JOB A: Rewrite the forum thread on 5e damage, beginning at the words "## borg286 (May" and stopping after "on round 2.", with "enemy" changed to "opponent".
JOB B: Go on with the forum thread on 5e damage from the point where it stops.

SOURCE TEXT:

KPR worked well for 4e.  Have you considered that it may not work well for 5e?  Have you considered that there's far fewer standardized assumptions in 5e than there were in 4e.

Typically where I diverged from a 4e Damage Kings style thread was done for considered reasons.

Damage Calculation for multiple attacks over a round and limited use per attack abilities gets really complicated.  I'm not sure that a guide could adequately explain that.  I suppose crits could be explained but I figure that someone interested in this kind of thread will either know or ask how to calculate something they don't know how to.


----------



## borg286 (May 19, 2020)

FrogReaver said:


> I guess the most important factor for me was that Damage Now > Damage later.  Damage on round 1 is worth more (in general) than damage on round 2 because if you do the damage now then the enemy has a greater chance of already being dead and thus not getting it's round 1 action.  In short, I don't think it's the fairest comparison to compare damage on round 1 directly to damage on round 2.
> 
> If I was going to do that comparison I would look at total damage dealt in an adventuring day - which would still have the damage now vs damage later issue.  In fact in addition to that it would then need to be defined what a standard adventuring day actually is in 5e.  What happens when you do that is you get something that's nearly meaningless for many players.



I agree that Damage Now > Damage later, but having no arena for the rest of the day's attacks closes you and followers of this thread from these "many players"  Just as players that have 8 encounters per day with 3 short rests may be in a minority due to the large variation from table to table, this equally extends to 1 encounter days.  The thing you have going for you is that everybody has a first round of the day with varying degrees of risk on the character's health.  This may well be the largest minority you can safely determine standards for. On the other hand there have been plenty of threads polling people for the number of rounds they have. Have you considered extending the time limits to be the average from that poll?  Candidates would need to provide what they do for the remaining rounds. You would then have 2 lists: round 1 kings, and 5 round average kings.  I'd wager to say that you'll get quite different orderings.  This increases tedium for you and authors of builds, but provides readers with information that is more applicable to them.




FrogReaver said:


> I tend to guide toward that goal that but not strictly enforce the suggestion except for extreme outliers.  I'm curious what builds you view as 1 trick ponies?

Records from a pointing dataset
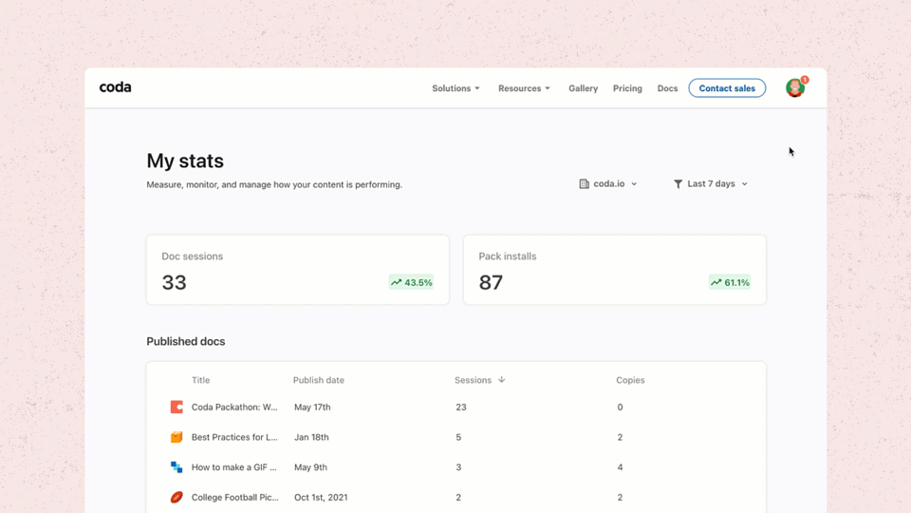This screenshot has width=911, height=513.
Task: Click the Contact sales button
Action: point(728,88)
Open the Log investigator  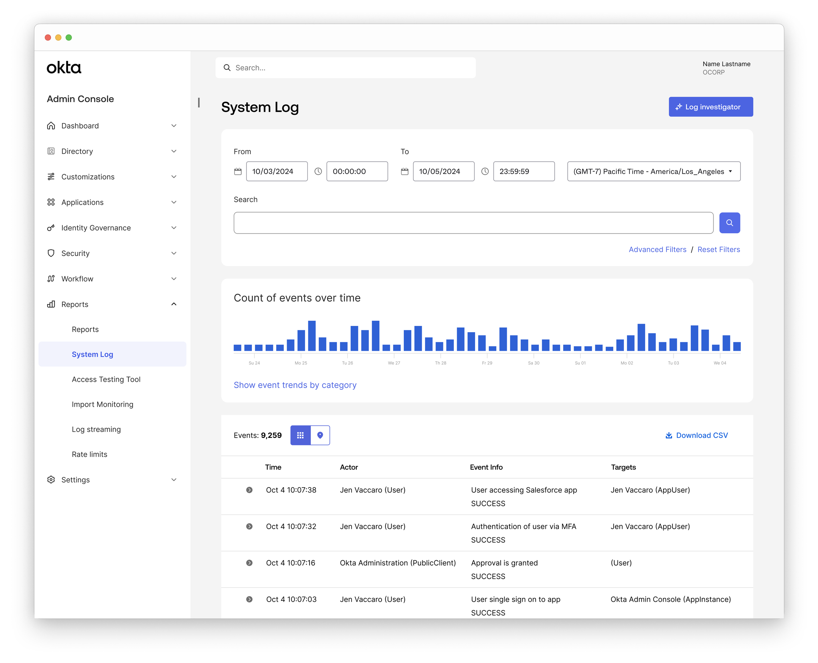coord(711,107)
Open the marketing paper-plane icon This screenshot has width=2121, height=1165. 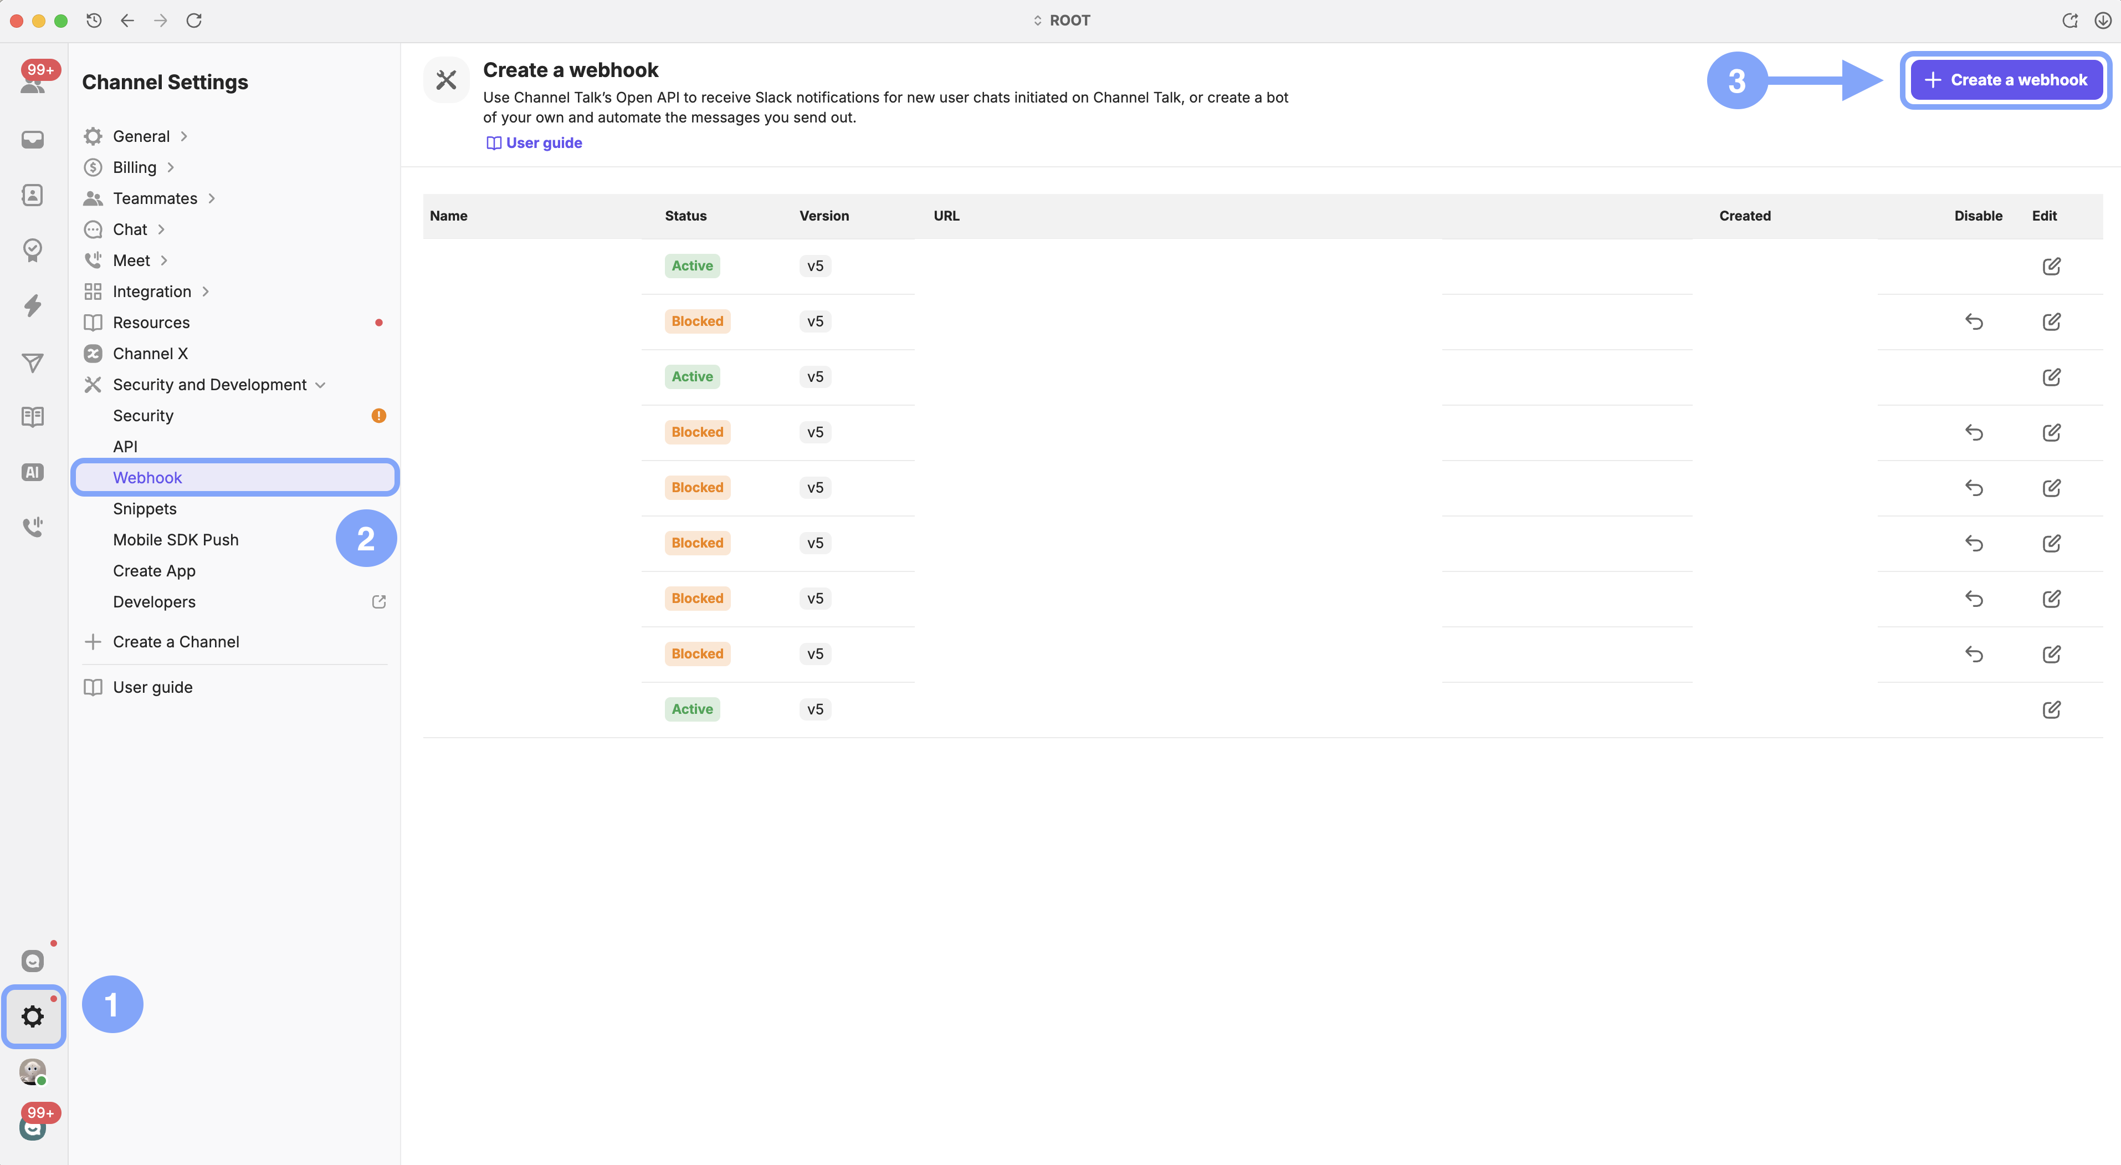(x=33, y=362)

RESULT A:
## borg286 (May 19, 2020)

FrogReaver said:


> I guess the most important factor for me was that Damage Now > Damage later.  Damage on round 1 is worth more (in general) than damage on round 2 because if you do the damage now then the opponent has a greater chance of already being dead and thus not getting it's round 1 action.  In short, I don't think it's the fairest comparison to compare damage on round 1 directly to damage on round 2.

RESULT B:
Fighters, and Variant Humans, don't contribute much to usefulness outside of their niche (fighters get 1 skill outside the optimal Perception, Human's extra feat is almost always used for their 1 trick w/o concern for usefulness past their target level).  This puts tons of pressure on their background to carry the load of use outside combat. Thankfully fighter's Archetype means they'll be useful for each encounter but not as much if they are using a weak weapon.

Guided Strike  is literally 2x per day. War Preist makes him MAD (Str, Con, Wis) so the extra attacks mean 2-3 extra single attacks per day. These become worthless at higher levels.
Lucky Smiting Paladin blows spells and dice in round 1. Due to using Short Swords his damage drops off after expending his slots on smites.
Catapult Wizard has epitomized glass cannon. Thankfully wizard spellbook makes him less of a 1 trick pony, but he can pull this off only once then has to wait till he's in a city to buy some more acid.
Magic Initiate (Magic Missile), that is what I call overfitting for level 2.
I could go on.
It comes with the terrain of Damage Kings that you'll get glass cannons as the monsters they fight are a block of tofu. The fact that it doesn't have HP means you'll get candidates that frequently do overkill damage. KPR does a little bit to help people see that "he'd dead jim" when the KPR > 1. But as you pointed out, the variance in 5e means that the party could face a higher CR rating, but just fewer total monsters. Thus there is a place for these glass cannons.





FrogReaver said:


> Nearly every "exploit" is known.  Most of them involve some combination of Action Surge, Divine Smite, Advantage, Superiority Dice and feats.  This thread isn't really to find new exploits, but more to rank the combinations of the ones that everyone already knows exists.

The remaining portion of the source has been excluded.